[Start of section]

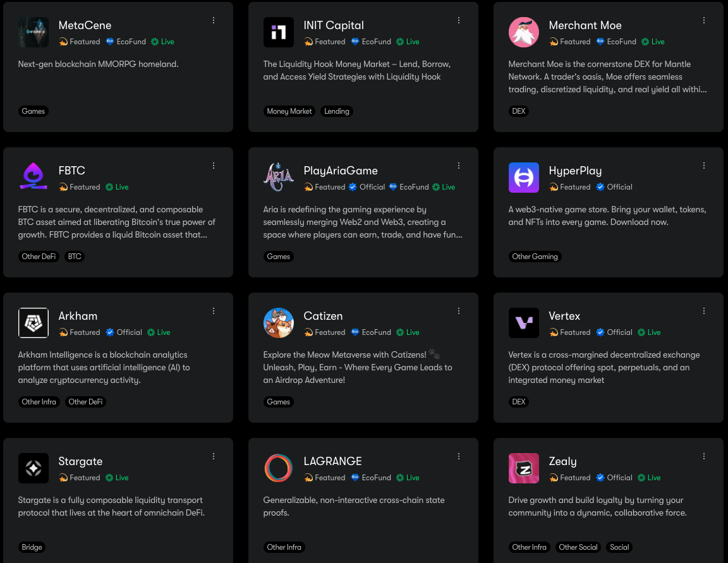Viewport: 728px width, 563px height.
Task: Click the MetaCene project logo
Action: [33, 32]
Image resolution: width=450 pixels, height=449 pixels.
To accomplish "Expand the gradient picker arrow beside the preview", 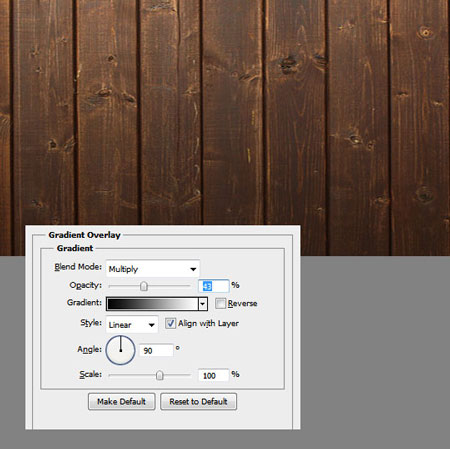I will click(x=203, y=304).
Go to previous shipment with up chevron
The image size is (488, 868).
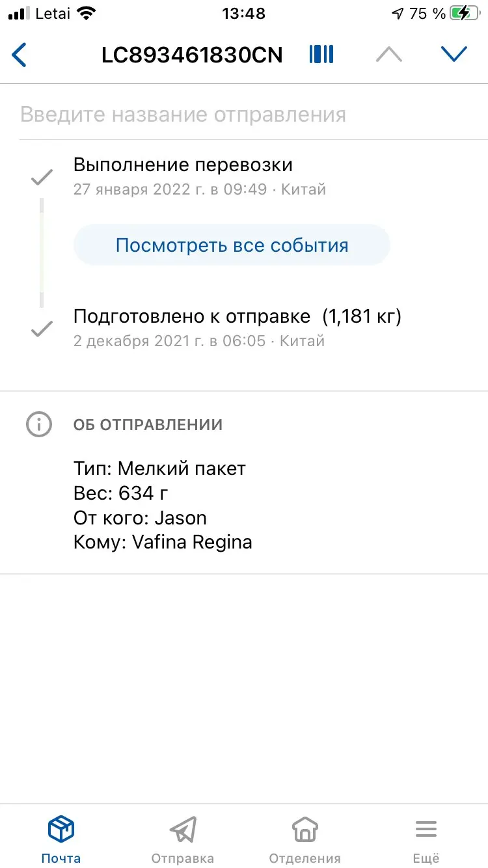pos(389,55)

[End of section]

#### INSTRUCTIONS TO FOLLOW:
Copy exactly, leaving out pictures, the lines from the line containing "Go to previous shipment with up chevron" through the last line of the records.

#### ANSWER AREA:
Go to previous shipment with up chevron
The image size is (488, 868).
pos(389,55)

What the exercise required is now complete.